В старые времена сюда привели бы людей поглядеть на поучительное зрелище, на раба в клетке-сгибне. Привели бы и детей, чтобы те усвоили, что бывает с горничной, пренебрегающей работой, с садовником, испортившим черенок, с работником, огрызнувшимся на хозяина. Теперь же внизу никого не было. Нагая пыльная земля. Высохшие изгороди, маленькое кладбище в дальнем конце женской стороны, канава, разделяющая две стороны, чуть зеленеющий круг травы прямо под ним - все было пустынно. Его мучители немного постояли в сторонке, смеясь и болтая, потом заскучали и ушли.
Он попытался изменить положение своего тела к лучшему, но смог пошевелиться лишь самую малость. Любое движение заставляло клетку раскачиваться и вертеться, так что его начало тошнить, и он все сильнее боялся того, что упадет наземь. Он не знал, насколько надежно клетка подвешена к своему единственному крюку. Его нога, защемленная дверцей, болела так сильно, что он мечтал об обмороке. Но хотя в голове у него все плыло, он оставался в сознании. Он попытался дышать так, как научился дышать давным-давно в другом мире, тихо, спокойно. Но здесь, в этом мире, в этой клетке, он не мог так дышать. Легкие были настолько стиснуты ребрами, что ему едва удавалось вздохнуть. Он старался не задохнуться. Он старался не поддаваться панике. Он старался мыслить ясно. Всего лишь мыслить ясно, но ясность мысли была невыносимой.

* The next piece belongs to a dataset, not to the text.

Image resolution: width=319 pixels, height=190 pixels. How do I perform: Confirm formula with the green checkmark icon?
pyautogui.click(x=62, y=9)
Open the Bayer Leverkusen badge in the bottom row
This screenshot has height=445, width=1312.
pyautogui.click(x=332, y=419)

Когда солнце добралось до его стороны поселения и всем своим жаром обрушилось на него, его дурнота сменилась рвотой. Иногда он ненадолго терял сознание.
Пришла ночь, а с нею холод, и он попытался вообразить воду, но воды не было.
Впоследствии он думал, что провел в клетке-сгибне двое суток. Он помнил, как проволока обдирала его обожженную солнцем нагую плоть, когда его выволокли наружу, и шок от холодной воды, которой его обдали из шланга. В этот момент он осознавал себя полностью, осознавал себя как куклу, маленькую, тряпичную, брошенную в грязь куклу, пока люди вокруг него о чем-то говорили и кричали. Должно быть, потом его унесли в камеру или стойло, потому что там были темнота и безмолвие, но он все едино висел в клетке-сгибне, поджариваясь на ледяном солнечном огне, леденея внутри своего пылающего тела, все туже и туже сжимаемого четкой сеткой из проволоки боли.
В какой-то момент его перенесли на кровать в комнате с окном, но он все едино висел в клетке-сгибне, качаясь высоко над пыльной землей, над землей пыльных, над зеленым кругом травы.
Задьйо и тот, крепко сбитый, не то были там, не то их там не было. Невольница с выцветшим лицом, скрюченная, дрожащая, причиняла ему боль, стараясь наложить мазь на его обожженную руку, ногу, спину. То ли она была там, то ли ее там не было. В окне сияло солнце. Он чувствовал, как проволока защемляет его ногу снова, и снова, и опять.
Тьма принесла облегчение. Он по большей части спал. Через пару дней он уже мог сесть и съесть то, что ему принесла перепуганная невольница. Солнечные ожоги заживали, боли и рези в основном смягчились. Нога его распухла чудовищно: в ней были сломаны кости, но это не имело никакого значения, пока ему не надо вставать. Он дремал, грезил. Когда в комнату вошел Райайе, Эсдан узнал его сразу.
Они встречались несколько раз еще до Восстания. Райайе был министром иностранных дел при президенте Ойо. Какой пост он занимал теперь в легитимном правительстве, Эсдан не знал. Для уэрелианина Райайе был низкорослым, но широкоплечим и крепко сбитым, с иссиня-черным, словно бы отполированным лицом и седеющими волосами, он выглядел впечатляющим человеком, политиком.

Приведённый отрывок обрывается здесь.